From the text below on repository organization, extract the portion that begins at the words "The agents-common repository" and stops after "with tool-specific subdirectories.", copying it without changes.

START Passage

001. Product-Focused Repository Organization

Status

Superseded by ADR-002

Context

The agents-common repository needs to organize AI agent configurations for multiple tools including Claude Code, Gemini CLI, and future AI development environments. Several organizational approaches were considered:

Function-First Organization: Commands, agents, templates, and scripts grouped by type across all AI tools (commands/claude/, commands/gemini/, etc.).

Tool-First Organization: Each AI tool maintains dedicated directory structure (claude/, gemini/, etc.) with tool-specific subdirectories.

Flat Organization: All configurations in top-level directories without hierarchical structure.

Key forces driving this decision include:

  • Different AI tools have significantly different capabilities (Claude has subagents, Gemini does not)

  • Users typically focus on one AI tool at a time during development

  • AI tools evolve independently with different release cycles

  • Need to avoid naming conflicts like agents/claude/agents

  • Must support clean extensibility for future AI tools

Decision

Adopt a product-focused organizational structure with tool-specific resource organization in both source data and generated template output.

END Passage
START Records supplied

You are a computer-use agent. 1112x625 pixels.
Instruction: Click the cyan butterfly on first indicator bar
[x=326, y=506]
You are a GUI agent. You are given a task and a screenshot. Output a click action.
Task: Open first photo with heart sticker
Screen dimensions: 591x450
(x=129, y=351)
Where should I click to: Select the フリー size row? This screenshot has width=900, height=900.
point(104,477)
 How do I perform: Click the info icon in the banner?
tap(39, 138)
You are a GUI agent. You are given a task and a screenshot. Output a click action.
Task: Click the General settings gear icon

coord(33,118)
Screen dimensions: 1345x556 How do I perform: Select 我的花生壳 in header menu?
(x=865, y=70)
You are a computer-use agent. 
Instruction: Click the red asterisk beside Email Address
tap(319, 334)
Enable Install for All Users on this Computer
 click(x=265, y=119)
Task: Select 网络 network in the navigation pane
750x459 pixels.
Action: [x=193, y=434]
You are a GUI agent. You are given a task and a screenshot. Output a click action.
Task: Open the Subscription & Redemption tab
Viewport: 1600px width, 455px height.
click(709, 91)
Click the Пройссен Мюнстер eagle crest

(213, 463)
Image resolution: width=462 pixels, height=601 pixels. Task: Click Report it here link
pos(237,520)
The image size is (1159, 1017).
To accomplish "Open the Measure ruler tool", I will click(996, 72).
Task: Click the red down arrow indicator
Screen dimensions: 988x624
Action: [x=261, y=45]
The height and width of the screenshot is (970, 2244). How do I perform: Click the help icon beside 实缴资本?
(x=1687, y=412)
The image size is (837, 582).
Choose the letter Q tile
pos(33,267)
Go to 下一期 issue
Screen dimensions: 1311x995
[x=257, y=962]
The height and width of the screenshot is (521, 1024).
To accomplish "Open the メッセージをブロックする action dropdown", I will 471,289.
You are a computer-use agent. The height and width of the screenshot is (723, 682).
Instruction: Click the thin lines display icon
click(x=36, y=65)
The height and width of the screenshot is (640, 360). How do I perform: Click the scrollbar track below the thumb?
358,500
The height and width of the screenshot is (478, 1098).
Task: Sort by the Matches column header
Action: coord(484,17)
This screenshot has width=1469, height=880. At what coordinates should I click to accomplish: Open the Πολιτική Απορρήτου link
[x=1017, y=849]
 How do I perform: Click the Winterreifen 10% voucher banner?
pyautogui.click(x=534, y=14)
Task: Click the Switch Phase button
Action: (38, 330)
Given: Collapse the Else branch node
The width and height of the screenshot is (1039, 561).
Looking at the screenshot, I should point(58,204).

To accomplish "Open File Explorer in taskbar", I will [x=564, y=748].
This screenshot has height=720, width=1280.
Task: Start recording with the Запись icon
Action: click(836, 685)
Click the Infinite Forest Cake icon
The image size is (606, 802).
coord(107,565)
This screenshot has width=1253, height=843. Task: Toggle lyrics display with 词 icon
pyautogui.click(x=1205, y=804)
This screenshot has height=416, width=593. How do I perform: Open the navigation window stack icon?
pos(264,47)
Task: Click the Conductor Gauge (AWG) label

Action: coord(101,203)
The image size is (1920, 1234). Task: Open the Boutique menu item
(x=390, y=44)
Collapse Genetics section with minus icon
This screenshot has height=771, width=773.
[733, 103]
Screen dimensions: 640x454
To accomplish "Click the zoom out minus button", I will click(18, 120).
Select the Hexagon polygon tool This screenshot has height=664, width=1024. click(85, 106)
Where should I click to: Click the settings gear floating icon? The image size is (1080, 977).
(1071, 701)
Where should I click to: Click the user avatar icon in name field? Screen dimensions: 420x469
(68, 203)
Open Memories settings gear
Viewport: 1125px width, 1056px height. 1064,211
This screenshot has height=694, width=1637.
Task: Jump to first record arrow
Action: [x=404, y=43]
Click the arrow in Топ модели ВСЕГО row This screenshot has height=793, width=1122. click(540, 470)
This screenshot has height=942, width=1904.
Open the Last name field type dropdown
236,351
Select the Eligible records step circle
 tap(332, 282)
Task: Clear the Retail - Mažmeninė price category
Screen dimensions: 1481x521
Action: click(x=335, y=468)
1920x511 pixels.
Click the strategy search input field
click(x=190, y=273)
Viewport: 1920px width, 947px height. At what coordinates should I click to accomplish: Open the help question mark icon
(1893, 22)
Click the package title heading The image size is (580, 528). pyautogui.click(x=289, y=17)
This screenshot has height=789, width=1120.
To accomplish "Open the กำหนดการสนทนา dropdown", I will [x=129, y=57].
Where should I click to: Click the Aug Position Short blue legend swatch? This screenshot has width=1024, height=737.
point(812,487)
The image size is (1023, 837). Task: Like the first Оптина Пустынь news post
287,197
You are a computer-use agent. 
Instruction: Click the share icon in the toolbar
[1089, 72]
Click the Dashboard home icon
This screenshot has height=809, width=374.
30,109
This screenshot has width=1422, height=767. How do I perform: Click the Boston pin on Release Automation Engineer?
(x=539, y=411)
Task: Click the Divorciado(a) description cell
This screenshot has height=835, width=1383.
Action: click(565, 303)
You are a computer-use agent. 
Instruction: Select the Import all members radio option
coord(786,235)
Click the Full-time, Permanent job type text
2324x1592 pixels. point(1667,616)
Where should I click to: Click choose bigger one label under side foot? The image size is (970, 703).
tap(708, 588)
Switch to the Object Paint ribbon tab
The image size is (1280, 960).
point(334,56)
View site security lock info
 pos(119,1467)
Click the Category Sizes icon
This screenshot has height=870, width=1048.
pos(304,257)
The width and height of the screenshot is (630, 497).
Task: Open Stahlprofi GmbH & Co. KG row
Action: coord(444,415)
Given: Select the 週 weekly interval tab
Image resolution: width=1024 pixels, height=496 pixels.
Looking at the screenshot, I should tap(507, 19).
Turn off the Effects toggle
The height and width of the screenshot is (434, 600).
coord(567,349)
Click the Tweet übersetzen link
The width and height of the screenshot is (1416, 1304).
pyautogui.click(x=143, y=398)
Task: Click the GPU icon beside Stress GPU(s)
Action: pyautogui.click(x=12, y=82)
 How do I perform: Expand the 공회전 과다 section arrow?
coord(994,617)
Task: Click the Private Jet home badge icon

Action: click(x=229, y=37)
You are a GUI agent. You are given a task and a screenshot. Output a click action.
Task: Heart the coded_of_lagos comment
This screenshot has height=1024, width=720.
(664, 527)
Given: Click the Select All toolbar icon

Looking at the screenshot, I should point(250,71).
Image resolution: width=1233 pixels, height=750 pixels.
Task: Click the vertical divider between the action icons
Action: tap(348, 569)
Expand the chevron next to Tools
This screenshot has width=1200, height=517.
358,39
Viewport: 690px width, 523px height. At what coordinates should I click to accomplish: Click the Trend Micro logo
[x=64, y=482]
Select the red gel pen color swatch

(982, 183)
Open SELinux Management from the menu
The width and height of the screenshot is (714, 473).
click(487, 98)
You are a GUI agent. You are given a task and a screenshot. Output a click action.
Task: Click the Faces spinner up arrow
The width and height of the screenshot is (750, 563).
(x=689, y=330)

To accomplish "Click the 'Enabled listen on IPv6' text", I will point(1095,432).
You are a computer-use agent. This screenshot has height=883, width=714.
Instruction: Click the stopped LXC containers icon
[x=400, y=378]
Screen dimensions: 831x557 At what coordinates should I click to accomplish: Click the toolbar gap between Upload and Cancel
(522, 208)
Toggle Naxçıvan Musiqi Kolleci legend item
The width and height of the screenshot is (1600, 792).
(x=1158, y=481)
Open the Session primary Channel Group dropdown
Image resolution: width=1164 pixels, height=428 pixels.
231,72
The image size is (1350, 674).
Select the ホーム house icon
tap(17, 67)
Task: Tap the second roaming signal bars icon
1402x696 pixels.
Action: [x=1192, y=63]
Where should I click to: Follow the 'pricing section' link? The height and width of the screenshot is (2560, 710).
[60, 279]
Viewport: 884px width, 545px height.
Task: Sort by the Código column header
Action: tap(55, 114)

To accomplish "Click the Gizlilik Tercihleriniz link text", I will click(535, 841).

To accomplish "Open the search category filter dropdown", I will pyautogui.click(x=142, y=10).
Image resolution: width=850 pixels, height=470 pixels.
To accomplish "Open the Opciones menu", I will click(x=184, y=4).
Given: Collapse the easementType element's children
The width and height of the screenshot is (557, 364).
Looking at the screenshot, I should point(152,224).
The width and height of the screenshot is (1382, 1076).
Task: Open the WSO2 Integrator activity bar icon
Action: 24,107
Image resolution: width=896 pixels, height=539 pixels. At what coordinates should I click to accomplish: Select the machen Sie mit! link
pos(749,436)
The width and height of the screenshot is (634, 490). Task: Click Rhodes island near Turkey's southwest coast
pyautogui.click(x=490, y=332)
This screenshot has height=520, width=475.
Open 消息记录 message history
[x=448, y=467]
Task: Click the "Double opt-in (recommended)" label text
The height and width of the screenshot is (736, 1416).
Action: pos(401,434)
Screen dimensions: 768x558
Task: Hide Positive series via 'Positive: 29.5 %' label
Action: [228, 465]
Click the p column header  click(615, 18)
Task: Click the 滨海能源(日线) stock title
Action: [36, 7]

END Records supplied

> Exercise solution
The agents-common repository needs to organize AI agent configurations for multiple tools including Claude Code, Gemini CLI, and future AI development environments. Several organizational approaches were considered:

Function-First Organization: Commands, agents, templates, and scripts grouped by type across all AI tools (commands/claude/, commands/gemini/, etc.).

Tool-First Organization: Each AI tool maintains dedicated directory structure (claude/, gemini/, etc.) with tool-specific subdirectories.